I recently met someone who had lived in Bangalore for five years, overlapping my time there. Another one of my friends here is a true-blue Bangalorean. I love how we can spot the Bangalore in the little phrases (“xyz and all”, “broooooo”, “it seems”) of people who have lived there. As my sister shared her sadness of graduating college soon, it reminded me of my gleeful Christ University days – running to Audi for attendance, then running to basement for samosas, then running to Cubbon Park, then starving/grumbling/crawling to Taaza Thindi. The Christmas celebrations and Ethnic days, the hostel life of Maggi, microwave mug cakes, late-night chats and laughter that would wake the grumpy warden; the competitions, dance performances, and the practices no one showed up to; the good grades, and the heartbreaks.
Each place you spend a little time in, keeps a little piece of you - which lights up every time it meets another person, who knows exactly what you are talking about. It’s a cosy feeling, being understood.
Five years have passed and yet the charm of Sudha Murthy’s stories and Bangalore Days” (10/10 movie) is still fresh. Without a choice, we move on to make room for new experiences. For the first time in my life, I have been blessed by lions for Chinese New Year, with traditions of Ang Pao (red envelopes) and placing Mandarin oranges on top of your monitor. Frankly, up until the point the lion dancers showed up to the trading floor, I thought I was being pranked.
As I write this, I think back to the last February 29th. I was still furiously typing on a keyboard for some other company’s financial settlements, wondering if I would clear the CAT and MBA interviews the second time around. I was still running late every morning and taking advantage of the affordable Ola bikes. Still spending too much at IKEA, while admiring the modified cafeteria menu of their Hyderabad store.

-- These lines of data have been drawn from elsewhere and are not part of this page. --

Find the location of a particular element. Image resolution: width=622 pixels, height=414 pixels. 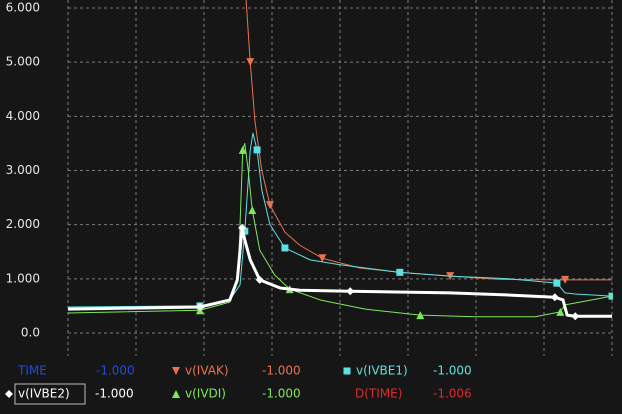

legend-label: v(IVBE2) is located at coordinates (44, 394).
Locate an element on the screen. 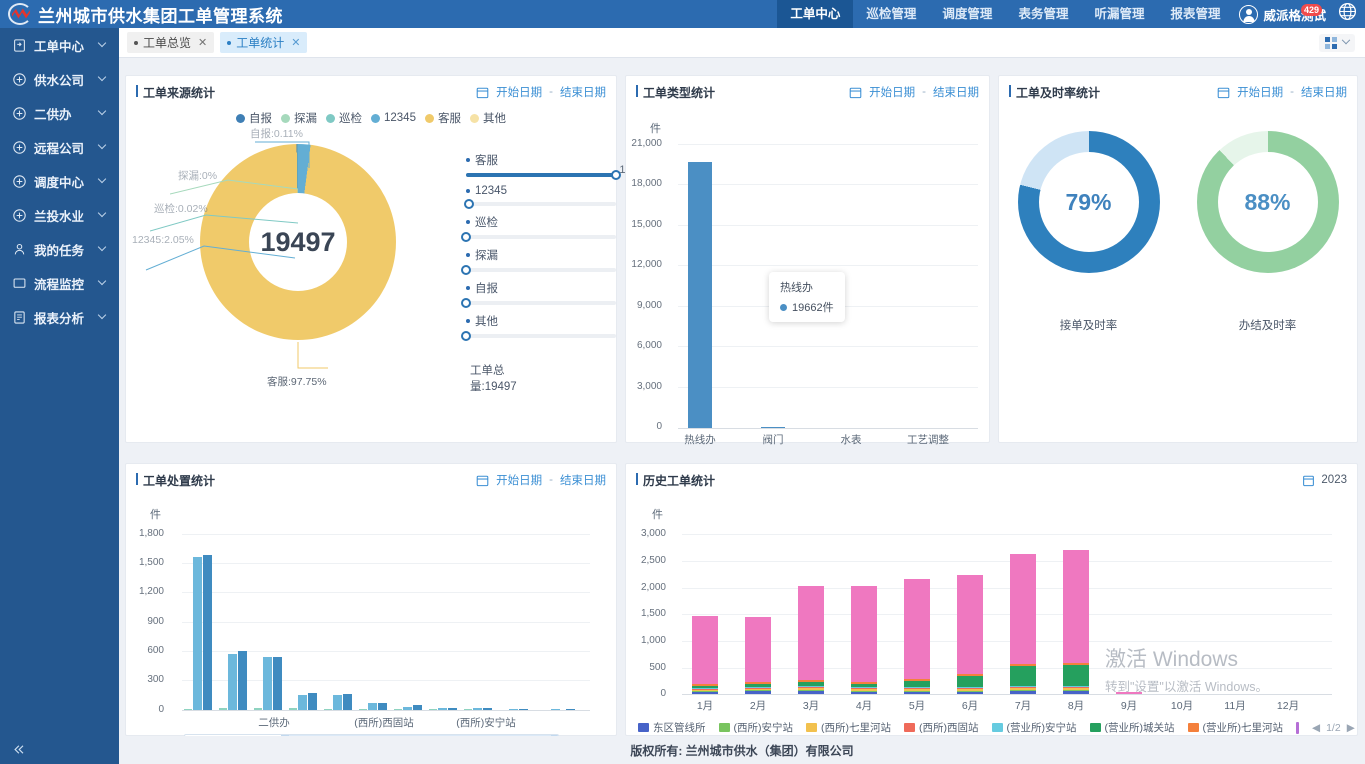  legend-item-12345: 12345 is located at coordinates (394, 118).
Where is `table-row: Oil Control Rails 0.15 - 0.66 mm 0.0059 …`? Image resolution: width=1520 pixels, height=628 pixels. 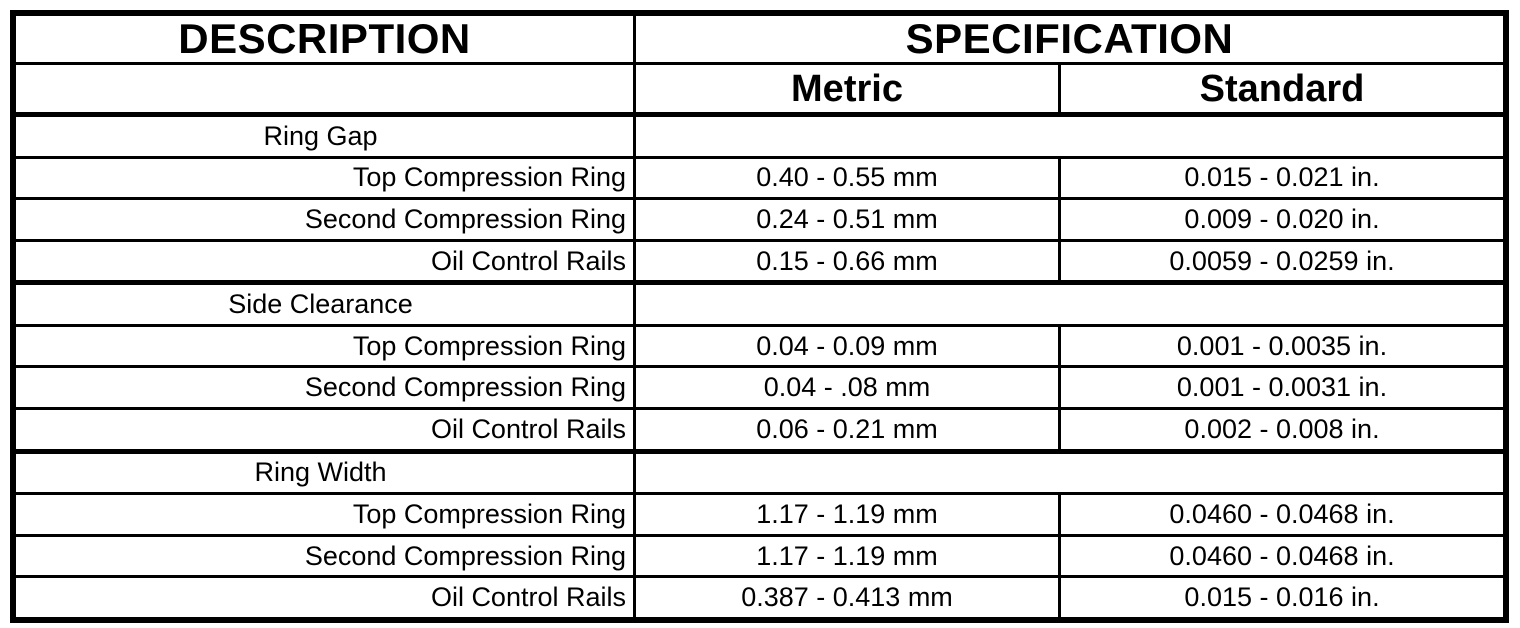 table-row: Oil Control Rails 0.15 - 0.66 mm 0.0059 … is located at coordinates (760, 260).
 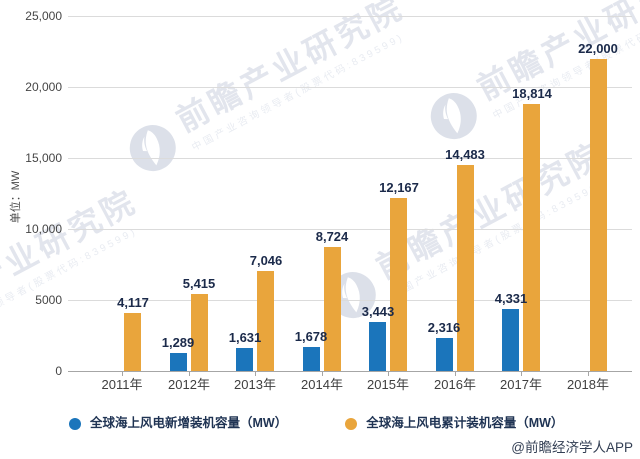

Discussing how bad Akshay Kumar’s movies were getting over osmania biscuits and Irani chai. Struggling to lift the 50-liter water bottle over the filter, with my two lovely roommates. The world was laughing over the rumors of a bat-related virus. We had no idea how transformational the next four years would be, and if you ask me, we don’t know today either. Maybe this is the year we see more female leaders of the world’s largest countries; I truly hope that isn’t less probable than a pandemic.